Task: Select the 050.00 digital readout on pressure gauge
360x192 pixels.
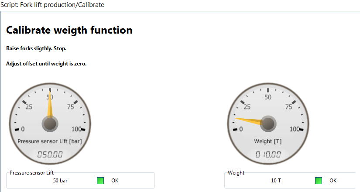Action: [50, 154]
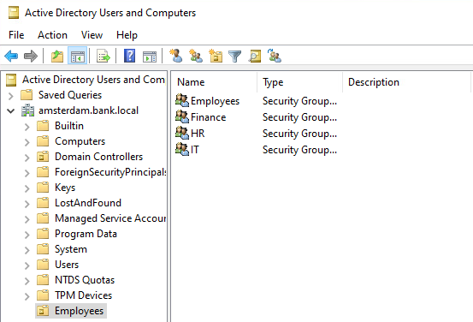Create a new organizational unit icon
The width and height of the screenshot is (473, 322).
click(216, 57)
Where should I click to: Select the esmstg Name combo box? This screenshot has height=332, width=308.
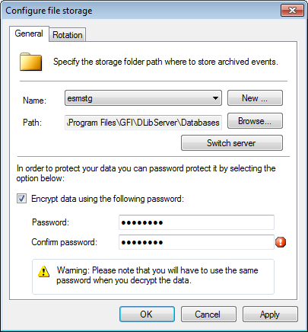143,98
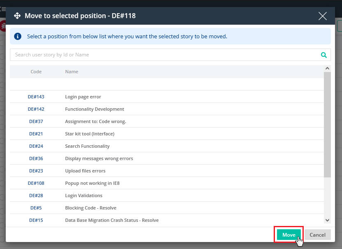The height and width of the screenshot is (249, 342).
Task: Click the scrollbar down arrow
Action: [327, 220]
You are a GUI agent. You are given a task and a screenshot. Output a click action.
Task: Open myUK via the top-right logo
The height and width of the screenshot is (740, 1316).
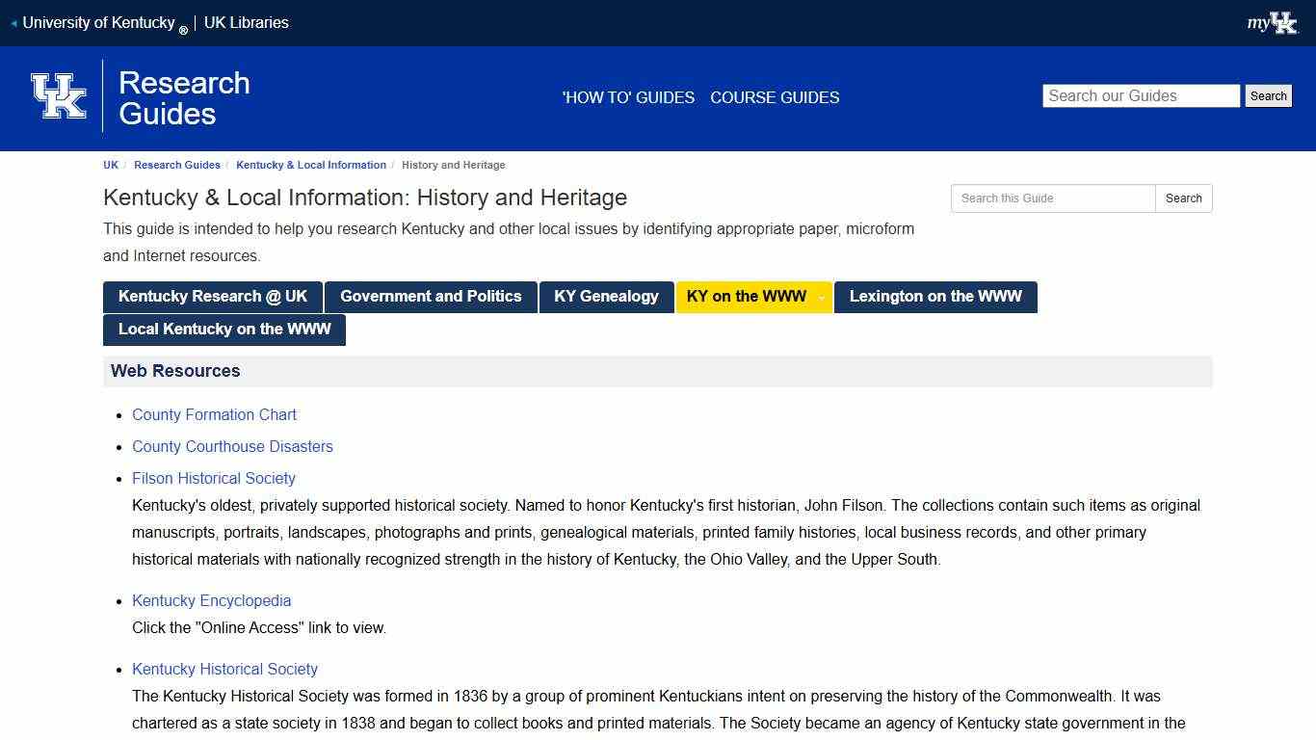[1274, 22]
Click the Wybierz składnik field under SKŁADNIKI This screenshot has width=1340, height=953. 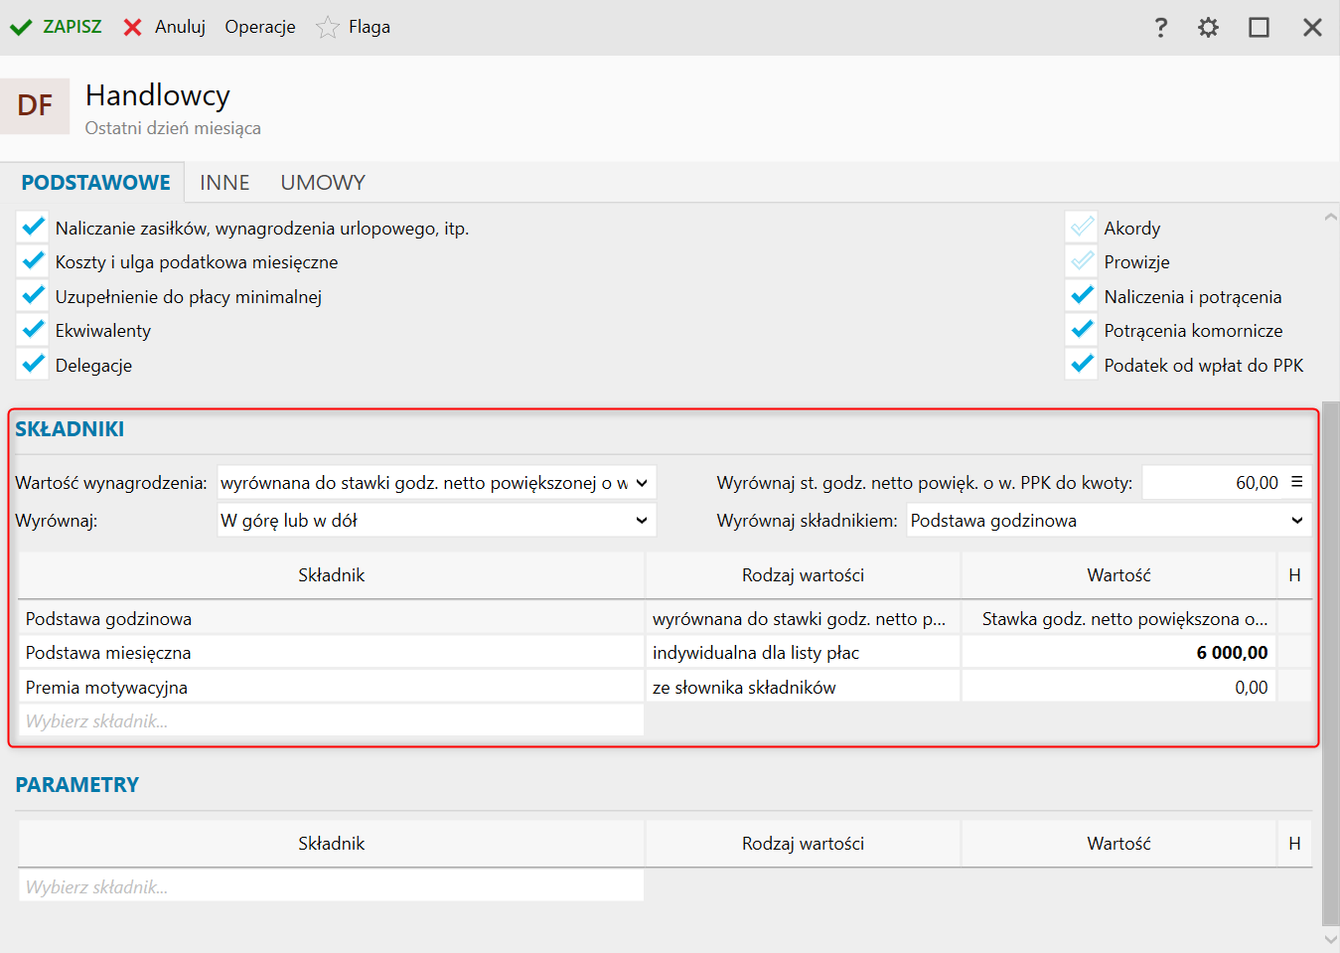click(331, 720)
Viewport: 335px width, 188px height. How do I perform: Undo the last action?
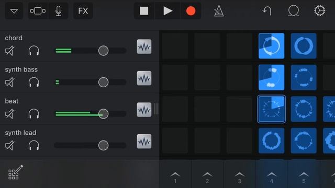pyautogui.click(x=267, y=10)
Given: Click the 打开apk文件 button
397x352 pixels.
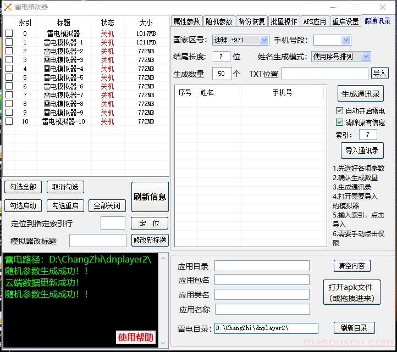Looking at the screenshot, I should [x=350, y=293].
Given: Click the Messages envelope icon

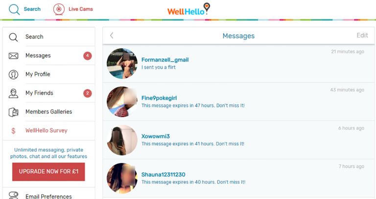Looking at the screenshot, I should click(x=13, y=56).
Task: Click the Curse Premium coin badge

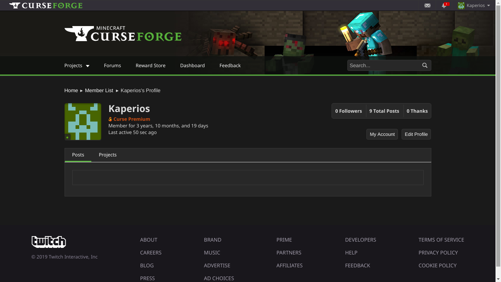Action: [x=110, y=119]
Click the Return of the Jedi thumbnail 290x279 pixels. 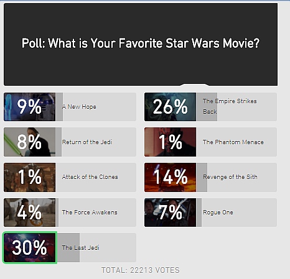(x=30, y=142)
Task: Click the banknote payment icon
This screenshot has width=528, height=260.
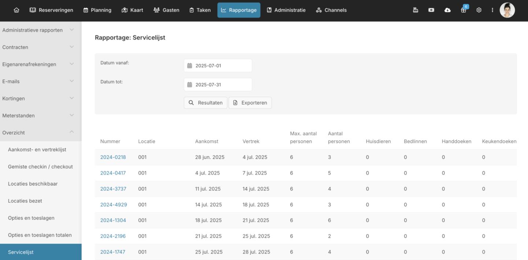Action: pos(431,10)
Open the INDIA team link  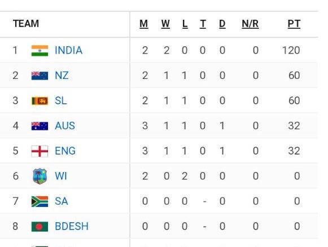69,50
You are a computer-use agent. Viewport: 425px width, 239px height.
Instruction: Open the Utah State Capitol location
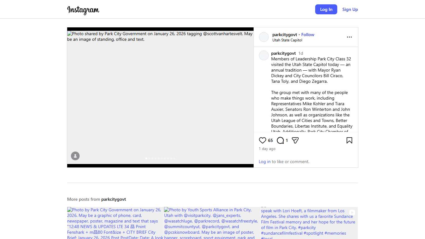pyautogui.click(x=287, y=40)
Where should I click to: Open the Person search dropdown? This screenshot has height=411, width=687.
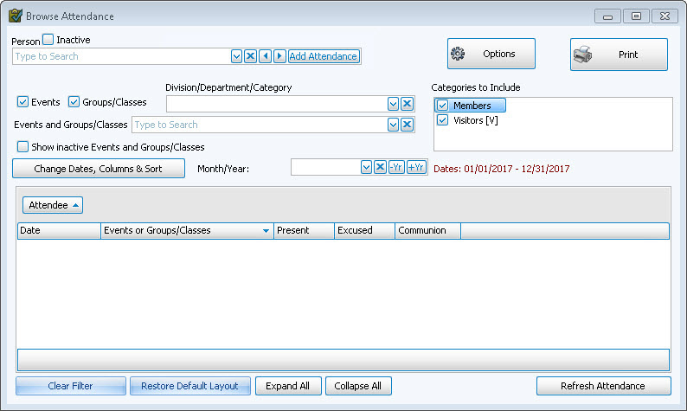click(236, 56)
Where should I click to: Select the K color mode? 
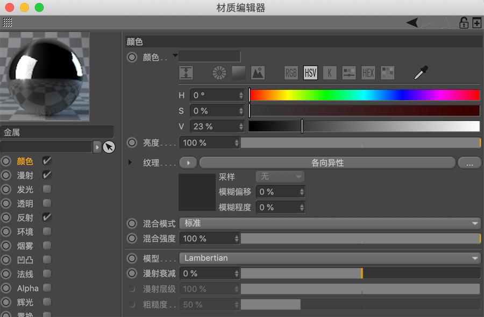click(329, 73)
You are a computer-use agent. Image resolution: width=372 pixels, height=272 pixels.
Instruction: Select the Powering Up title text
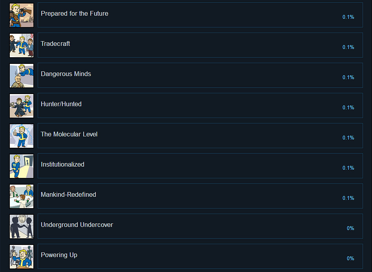(59, 255)
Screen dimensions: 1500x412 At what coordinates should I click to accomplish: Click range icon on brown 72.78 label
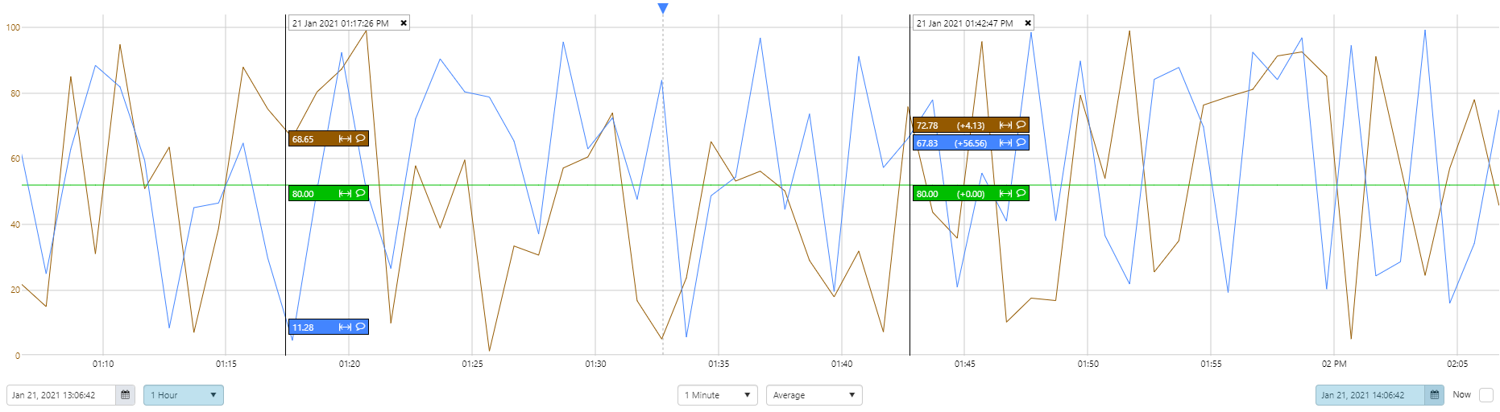tap(1005, 126)
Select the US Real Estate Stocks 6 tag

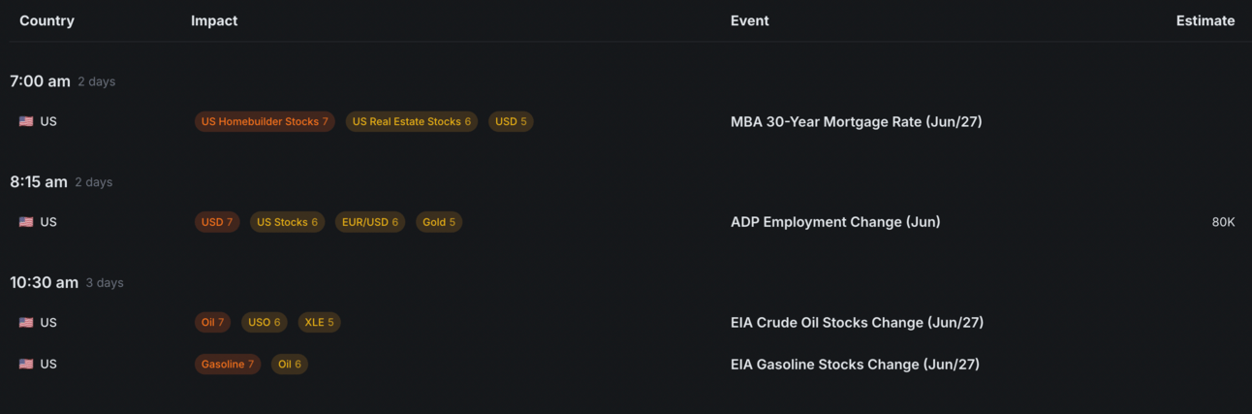[411, 122]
--
Problem:
What is needed is a single number: how many lines of the data contain the word "agent".

Task output:
3